⟨
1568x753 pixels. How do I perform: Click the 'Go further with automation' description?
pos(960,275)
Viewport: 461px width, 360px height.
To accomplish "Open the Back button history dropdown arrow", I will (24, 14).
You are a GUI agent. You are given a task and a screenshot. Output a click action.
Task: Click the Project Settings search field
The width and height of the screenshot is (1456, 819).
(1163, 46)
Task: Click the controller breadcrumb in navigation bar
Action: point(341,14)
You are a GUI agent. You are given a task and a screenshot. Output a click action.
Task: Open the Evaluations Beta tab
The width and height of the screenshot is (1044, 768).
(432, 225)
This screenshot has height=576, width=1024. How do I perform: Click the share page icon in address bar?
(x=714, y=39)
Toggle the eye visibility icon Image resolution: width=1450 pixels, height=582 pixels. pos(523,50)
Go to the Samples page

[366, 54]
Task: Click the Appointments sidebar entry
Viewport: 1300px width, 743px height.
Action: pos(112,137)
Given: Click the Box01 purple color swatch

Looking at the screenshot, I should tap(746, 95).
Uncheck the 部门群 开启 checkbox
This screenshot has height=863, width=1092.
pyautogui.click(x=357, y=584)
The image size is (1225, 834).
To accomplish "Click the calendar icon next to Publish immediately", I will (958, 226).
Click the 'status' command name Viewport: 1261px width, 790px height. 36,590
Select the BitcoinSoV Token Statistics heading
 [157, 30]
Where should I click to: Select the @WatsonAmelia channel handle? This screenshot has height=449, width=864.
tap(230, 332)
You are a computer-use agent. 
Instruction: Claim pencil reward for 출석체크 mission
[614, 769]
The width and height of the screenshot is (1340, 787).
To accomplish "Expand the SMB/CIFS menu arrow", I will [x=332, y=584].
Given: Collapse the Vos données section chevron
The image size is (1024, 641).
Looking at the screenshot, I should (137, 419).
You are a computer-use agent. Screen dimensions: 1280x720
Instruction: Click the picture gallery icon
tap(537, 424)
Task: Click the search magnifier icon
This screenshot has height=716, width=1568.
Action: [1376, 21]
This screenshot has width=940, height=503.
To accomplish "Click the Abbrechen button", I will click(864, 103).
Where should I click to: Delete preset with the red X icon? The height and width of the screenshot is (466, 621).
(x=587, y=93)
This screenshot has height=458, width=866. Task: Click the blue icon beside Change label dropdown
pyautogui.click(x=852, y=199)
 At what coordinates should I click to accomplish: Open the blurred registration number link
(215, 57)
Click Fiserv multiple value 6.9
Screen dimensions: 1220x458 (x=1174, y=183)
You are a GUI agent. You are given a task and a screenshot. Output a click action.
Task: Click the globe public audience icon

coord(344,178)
⟩
- **INSTRUCTIONS FOR THE TASK**
Every line of the listing should be reproduced exactly.

- **ANSWER SECTION**
1568x753 pixels. How do I perform: Click the 'Go further with automation' description?
pos(960,275)
Viewport: 461px width, 360px height.
To accomplish "Open the Back button history dropdown arrow", I will (24, 14).
You are a GUI agent. You are given a task and a screenshot. Output a click action.
Task: Click the Project Settings search field
The width and height of the screenshot is (1456, 819).
(1163, 46)
Task: Click the controller breadcrumb in navigation bar
Action: point(341,14)
You are a GUI agent. You are given a task and a screenshot. Output a click action.
Task: Open the Evaluations Beta tab
The width and height of the screenshot is (1044, 768).
(432, 225)
This screenshot has height=576, width=1024. How do I perform: Click the share page icon in address bar?
(x=714, y=39)
Toggle the eye visibility icon Image resolution: width=1450 pixels, height=582 pixels. pos(523,50)
Go to the Samples page

[366, 54]
Task: Click the Appointments sidebar entry
Viewport: 1300px width, 743px height.
Action: pos(112,137)
Given: Click the Box01 purple color swatch

Looking at the screenshot, I should tap(746, 95).
Uncheck the 部门群 开启 checkbox
This screenshot has height=863, width=1092.
pyautogui.click(x=357, y=584)
The image size is (1225, 834).
To accomplish "Click the calendar icon next to Publish immediately", I will (958, 226).
Click the 'status' command name Viewport: 1261px width, 790px height. 36,590
Select the BitcoinSoV Token Statistics heading
 [157, 30]
Where should I click to: Select the @WatsonAmelia channel handle? This screenshot has height=449, width=864.
tap(230, 332)
You are a computer-use agent. 
Instruction: Claim pencil reward for 출석체크 mission
[614, 769]
The width and height of the screenshot is (1340, 787).
To accomplish "Expand the SMB/CIFS menu arrow", I will [x=332, y=584].
Given: Collapse the Vos données section chevron
The image size is (1024, 641).
Looking at the screenshot, I should (137, 419).
You are a computer-use agent. Screen dimensions: 1280x720
Instruction: Click the picture gallery icon
tap(537, 424)
Task: Click the search magnifier icon
This screenshot has height=716, width=1568.
Action: [1376, 21]
This screenshot has width=940, height=503.
To accomplish "Click the Abbrechen button", I will click(864, 103).
Where should I click to: Delete preset with the red X icon? The height and width of the screenshot is (466, 621).
(x=587, y=93)
This screenshot has height=458, width=866. Task: Click the blue icon beside Change label dropdown
pyautogui.click(x=852, y=199)
 At what coordinates should I click to accomplish: Open the blurred registration number link
(215, 57)
Click Fiserv multiple value 6.9
Screen dimensions: 1220x458 (x=1174, y=183)
You are a GUI agent. You are given a task and a screenshot. Output a click action.
Task: Click the globe public audience icon

coord(344,178)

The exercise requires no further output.